The rules con1 and con2 specify the context for inclusion and exclusion, as the following table shows.
con1 or con2 Value con1 Meaning con2 Meaning
nwn op2 appears n or fewer words before or after op1. op3 does not appear n or fewer words before or after op1.
nrn op2 appears n or fewer words after op1. op3 does not appear n or fewer words after op1.
para op2 appears in the same paragraph as op1. op3 does not appear in the same paragraph as op1.
sent op2 appears in the same sentence as op1. op3 does not appear in the same sentence as op1.

The distance computation depends on the InputLanguage and UseTokenizer syntax elements (for details, see the description of the dist operation).

A paragraph ends with either "\n" or "\r\n". A sentence ends with either period (.), question mark (?), or exclamation mark (!). The function fragments the input into paragraphs or sentences and then checks the context rule on each piece of text. If one piece satisfies the rule, then the function tags the whole input.

opn (where n is 1, 2, or 3) can be a list of words.
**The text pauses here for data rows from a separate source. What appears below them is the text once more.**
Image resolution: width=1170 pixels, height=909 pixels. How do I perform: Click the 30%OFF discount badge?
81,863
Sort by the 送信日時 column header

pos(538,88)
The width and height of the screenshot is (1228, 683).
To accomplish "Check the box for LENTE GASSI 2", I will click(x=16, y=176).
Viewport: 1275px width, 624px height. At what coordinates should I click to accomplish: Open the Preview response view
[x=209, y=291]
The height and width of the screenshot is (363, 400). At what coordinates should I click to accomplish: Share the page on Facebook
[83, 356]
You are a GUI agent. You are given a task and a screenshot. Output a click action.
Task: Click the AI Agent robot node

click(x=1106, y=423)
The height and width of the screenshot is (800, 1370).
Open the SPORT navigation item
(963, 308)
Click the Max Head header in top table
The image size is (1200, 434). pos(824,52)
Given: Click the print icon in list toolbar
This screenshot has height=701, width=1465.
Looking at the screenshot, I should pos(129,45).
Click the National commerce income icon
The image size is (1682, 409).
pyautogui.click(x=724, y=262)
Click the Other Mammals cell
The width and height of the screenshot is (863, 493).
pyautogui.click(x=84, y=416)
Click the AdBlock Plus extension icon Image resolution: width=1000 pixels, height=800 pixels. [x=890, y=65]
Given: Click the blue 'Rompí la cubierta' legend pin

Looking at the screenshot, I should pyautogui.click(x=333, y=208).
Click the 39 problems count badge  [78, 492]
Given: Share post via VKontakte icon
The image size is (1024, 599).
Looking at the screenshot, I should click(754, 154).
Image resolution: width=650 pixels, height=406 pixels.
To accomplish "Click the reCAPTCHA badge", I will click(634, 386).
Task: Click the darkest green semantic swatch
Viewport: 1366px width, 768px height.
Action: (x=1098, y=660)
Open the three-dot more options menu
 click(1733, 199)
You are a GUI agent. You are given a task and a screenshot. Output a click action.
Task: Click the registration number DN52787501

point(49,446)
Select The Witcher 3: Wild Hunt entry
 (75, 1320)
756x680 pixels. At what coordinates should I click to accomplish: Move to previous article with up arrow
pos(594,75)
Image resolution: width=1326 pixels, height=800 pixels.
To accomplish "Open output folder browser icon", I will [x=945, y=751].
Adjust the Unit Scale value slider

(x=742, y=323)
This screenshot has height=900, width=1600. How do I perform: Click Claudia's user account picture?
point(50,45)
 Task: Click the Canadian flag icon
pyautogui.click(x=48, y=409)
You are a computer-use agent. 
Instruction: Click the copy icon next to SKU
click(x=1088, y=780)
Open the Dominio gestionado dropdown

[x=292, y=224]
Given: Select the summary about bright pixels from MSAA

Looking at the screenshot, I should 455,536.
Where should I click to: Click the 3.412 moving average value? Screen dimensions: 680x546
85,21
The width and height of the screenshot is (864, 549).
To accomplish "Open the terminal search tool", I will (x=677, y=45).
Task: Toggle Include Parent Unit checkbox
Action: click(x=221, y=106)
Enclose the list in double quotation marks and separate the words with semicolons. For example: "good;bad;neutral"

If opn is a Java regular expression, then exp can be a list. Separate the items with semicolons. For example: regex"invest[\w]*;volatil[\w]*;risk"

When a list appears in an inclusion context, the rule is satisfied if at least one item appears in the context. When a list appears in an exclusion context, the rule is satisfied if no item appears in the context.

The operand-context pairs after op1 are optional; that is, the following are valid syntax:

superdist(col, op1,,,,)
superdist(col, op1, op2, con1,,)
superdist(col, op1,,, op3, con2)
superdist(col, op1, op2, con1, op3, con2)
superdist(col, op1,,,,)

The final syntax in the preceding list returns 'true' if op1 appears in col.

dict (col, "[schema/]dictionary",lower, upper) Returns 'true' if, in column col, the number of items (lines in the dictionary file) is in the range [lower, upper]; 'false' otherwise.

This operation requires that dictionary file [schema.] dictionary is installed on ML Engine. Dictionary name, dictionary, is case-sensitive. If dictionary is in public schema, you can omit schema name, schema.

operation1 and operation2 Returns 'true' if both operation1 and operation2 return 'true'; 'false' otherwise.
operation1 or operation2 Returns 'true' if one or both operation1 or operation2 returns 'true'; 'false' otherwise.
not operation Returns 'true' if operation returns 'false'; 'false' if operation returns 'true'.